Ustawienia Twojej prywatności

Strona korzysta z plików Cookies, aby zapewnić Ci maksymalny komfort korzystania z serwisu oraz jego usług oraz dostosować treści do indywidualnych potrzeb użytkowników.
Korzystanie z witryny bez zmiany ustawień dotyczących cookies oznacza akceptację że będą one zamieszczane w urządzeniu końcowym. W każdej chwili możesz zmienić ustawienia dotyczące cookies w swojej przeglądarce.

Szok w Kopenhadze. Jagiellonia w 98. minucie strzeliła zwycięskiego gola!

Dodał: Futbol.pl
Data dodania: 03-10-2024 22:38
Szok w Kopenhadze. Jagiellonia w 98. minucie strzeliła zwycięskiego gola!

Skazywana na porażkę w Danii Jagiellonia Białystok od zwycięstwa zaczęła zmagania w Lidze Konferencji Europy. Mistrzowie Polski mieli potężne kłopoty na początku spotkania z FC Kopenhaga, ale to były złe bardzo miłego początki. W ostatniej akcji meczu Jaga zdobyła bowiem bramkę na 2:1 i wygrała na boisku faworyta.

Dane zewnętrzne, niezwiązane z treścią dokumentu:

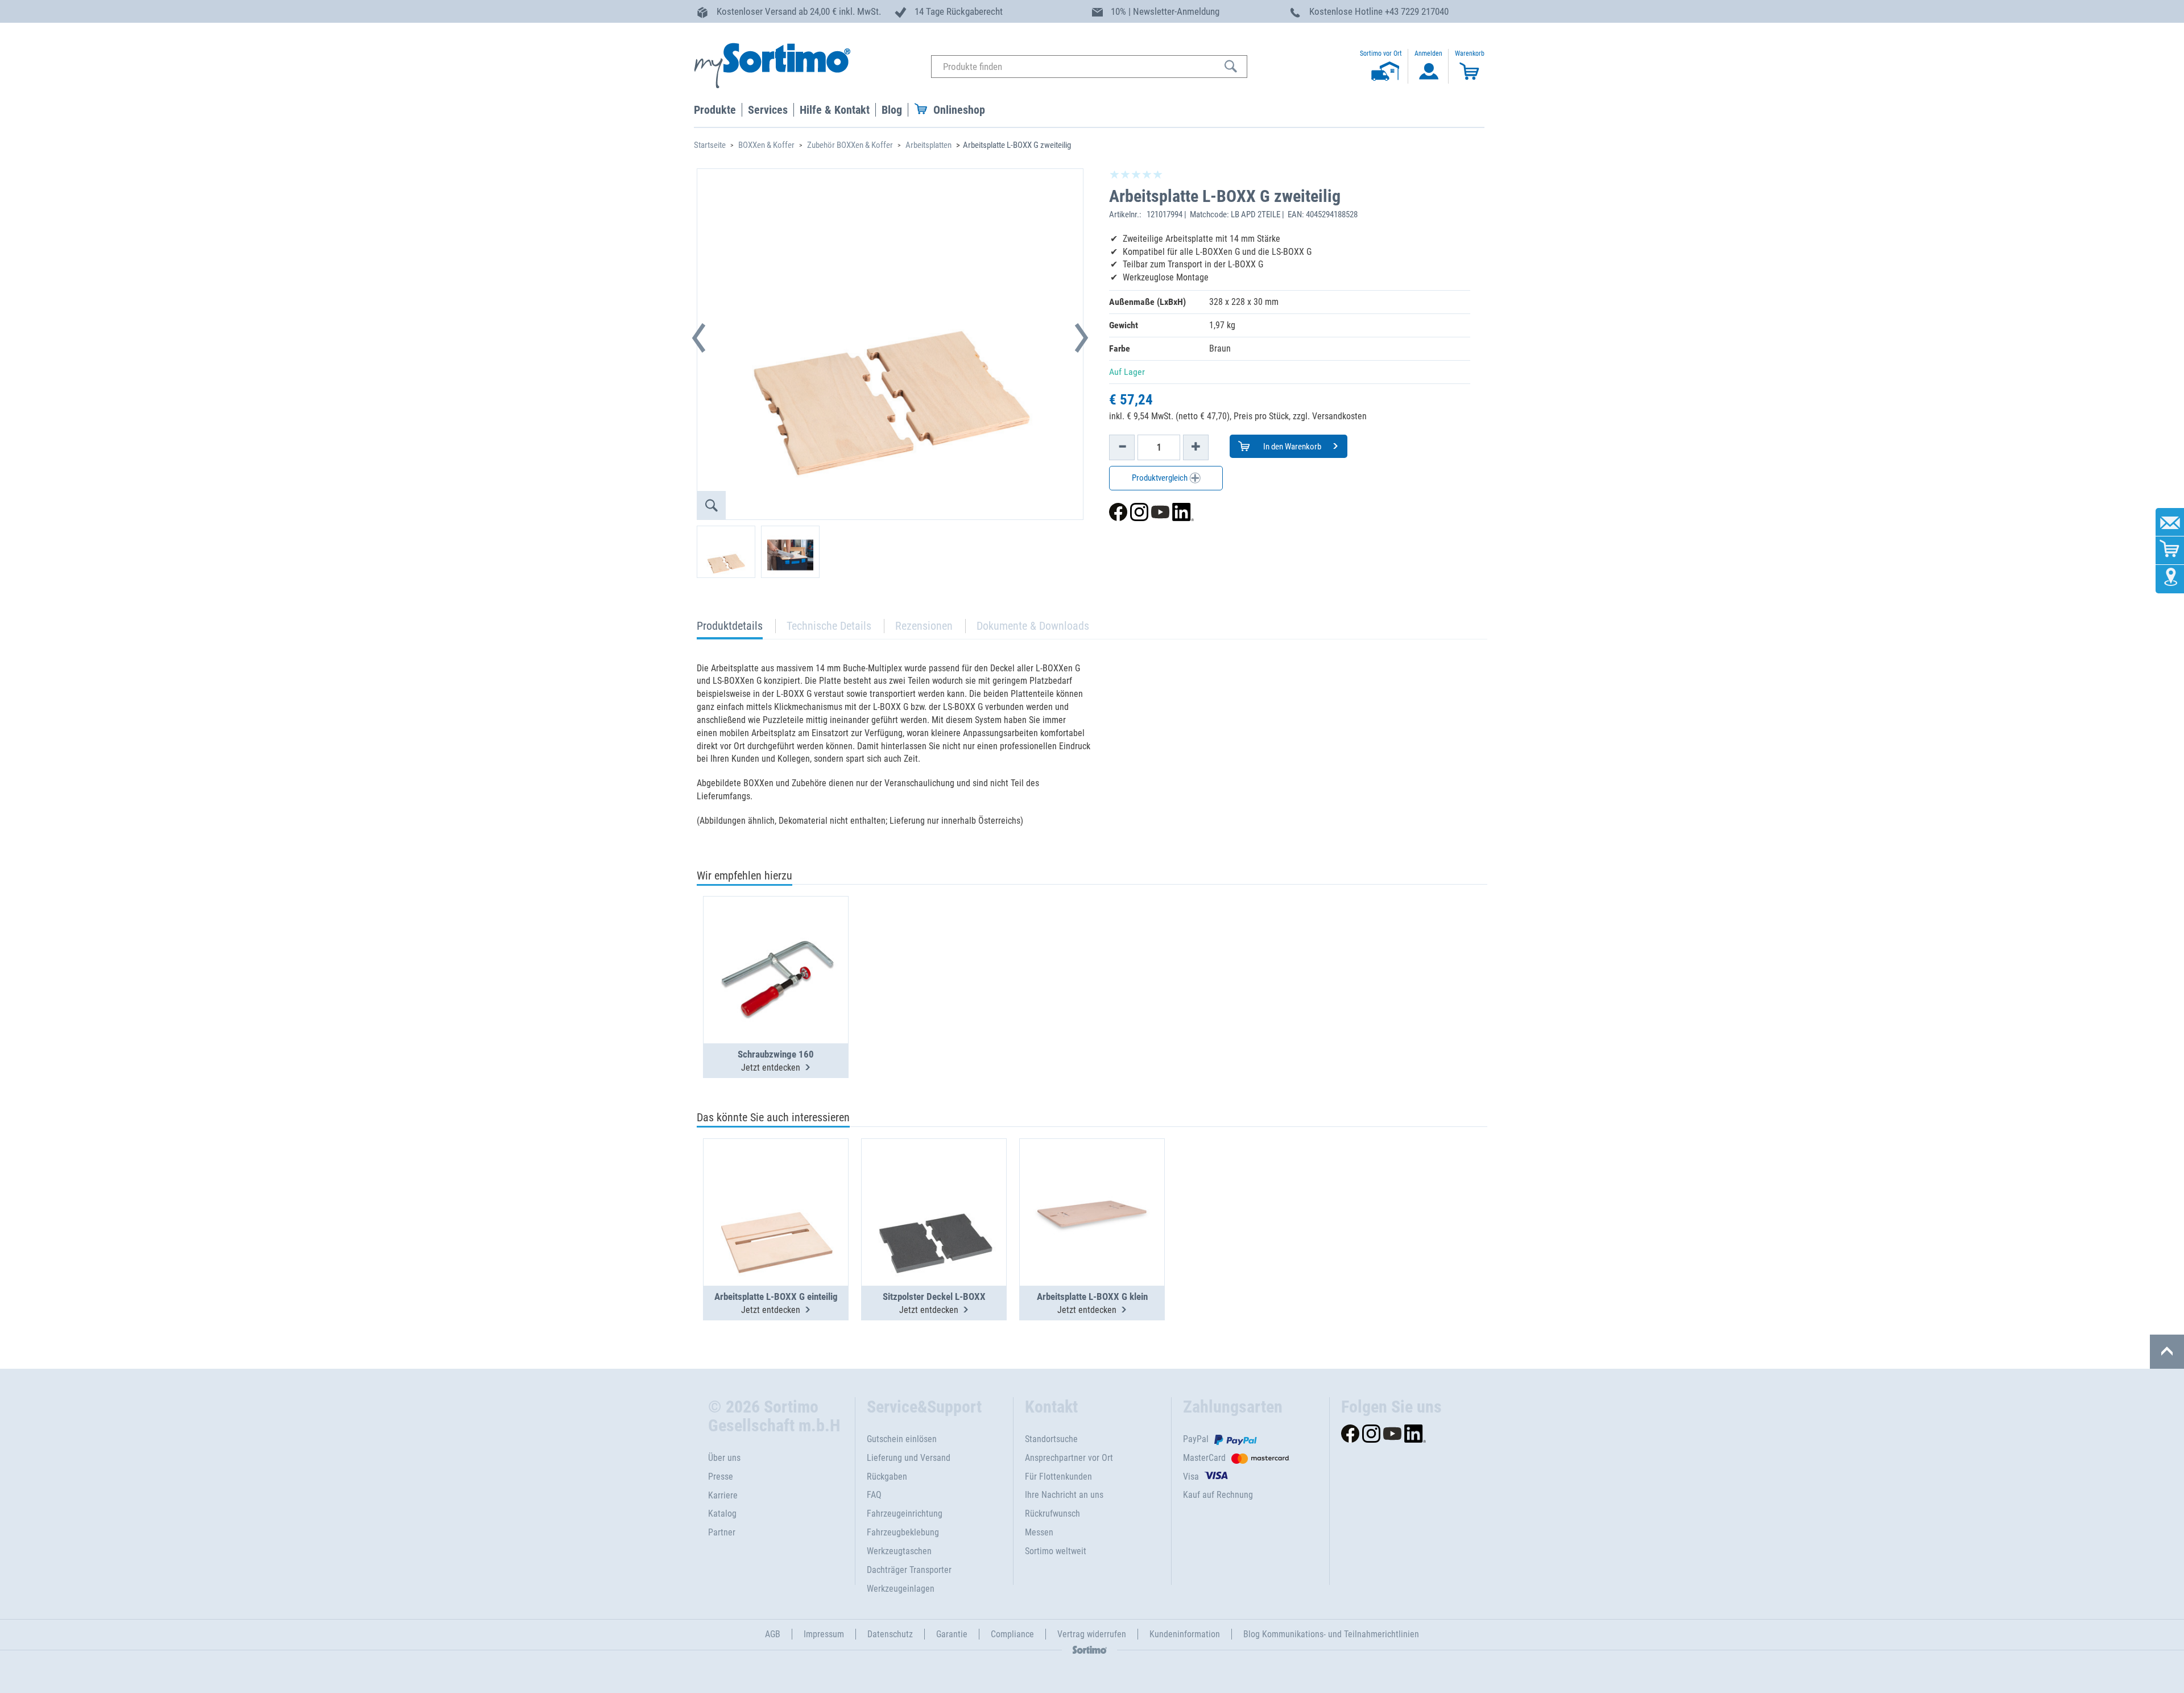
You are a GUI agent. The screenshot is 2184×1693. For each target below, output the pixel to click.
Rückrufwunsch (1052, 1513)
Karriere (723, 1495)
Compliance (1012, 1634)
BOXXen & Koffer (766, 145)
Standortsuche (1051, 1439)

Mistrzowie Polski źle zaczęli spotkanie na Parken. Ekipie Adriana Siemieńca nie układało się na boisku, a gospodarze atakowali. Szybko wykorzystali przewagę i w 12. minucie objęli prowadzenie. Gola na 1:0 dla duńskiego zespołu strzelił Pantelis Hatzidiakos. Grecki piłkarz wykorzystał brak krycia w polu karnym Jagiellonii i strzałem głową pokonał Sławomira Abramowicza.

 

 

Jagiellonia dostała cios i lekko się obudziła. Do przerwy nic nie wskórała w ofensywie, ale na plus należało ocenić, że nie straciła kolejnego gola.

Po zmianie stron sytuacja na boisku się zmieniła. Najpierw Jaga straciła gola, ale bramka nie została uznana z powodu spalonego. Po chwili sama zaś strzeliła. Świetnie po podaniu Moutinho zachował się Afimico Pululu, który piętą, sprytnym strzałem, doprowadził do remisu. 

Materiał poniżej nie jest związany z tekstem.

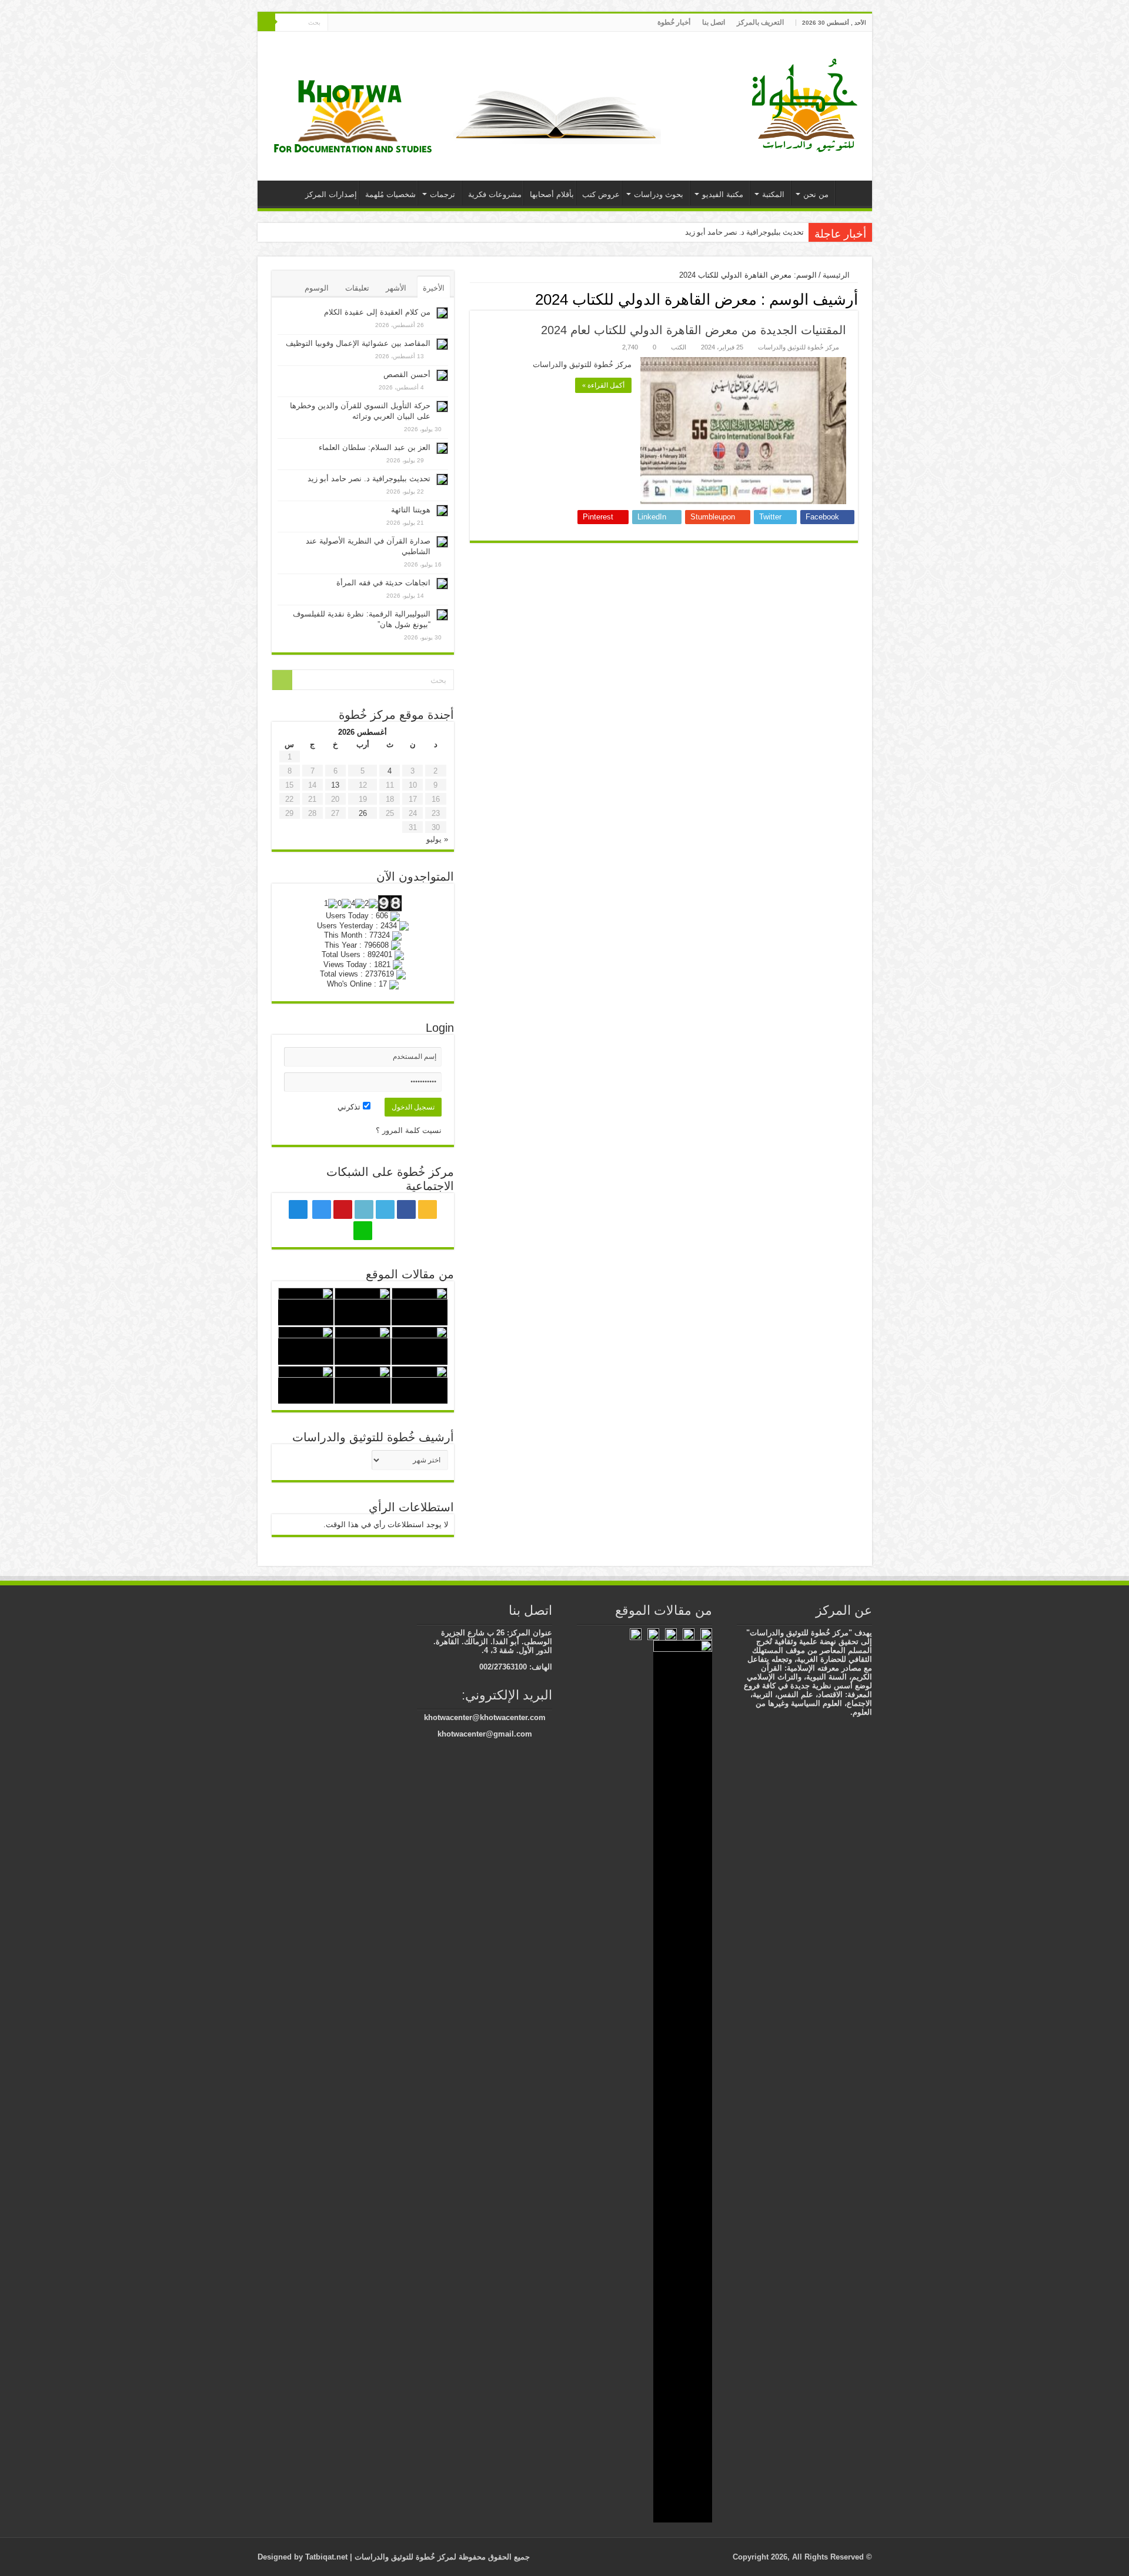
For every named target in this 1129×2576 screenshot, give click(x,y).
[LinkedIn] (383, 23)
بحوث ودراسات (658, 194)
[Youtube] (372, 23)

Potem Jagiellonia miała szansę na 2:1 za sprawą Pululu, który z kolei w 68. minucie mógł wylecieć z boiska za faul na Diksie, ale po analizie VAR sędzia nie znalazł podstaw do pokazania czerwonej kartki.

W końcówce Kopenhaga naciskała, walczyła i kilka razy była bliska gola na 2:1, ale w 98. minucie nadziała się na kontrę. Romaczuk zagrał do Pululu, ten sprytnie podał do Churlinova, a ten wpadł w pole karne i wykorzystał sytuację sam na sam z bramkarzem. Parken zaczęło pustoszeć, a przyjezdni z Białegostoku świętowali. 

 

 

W 2. kolejce Jagiellonia zagra z Petrocub, który na inaugurację przegrał 1:4 u siebie z Pafos z Cypru. Kopenhagę czeka wyjazd do Betisu Sewilla.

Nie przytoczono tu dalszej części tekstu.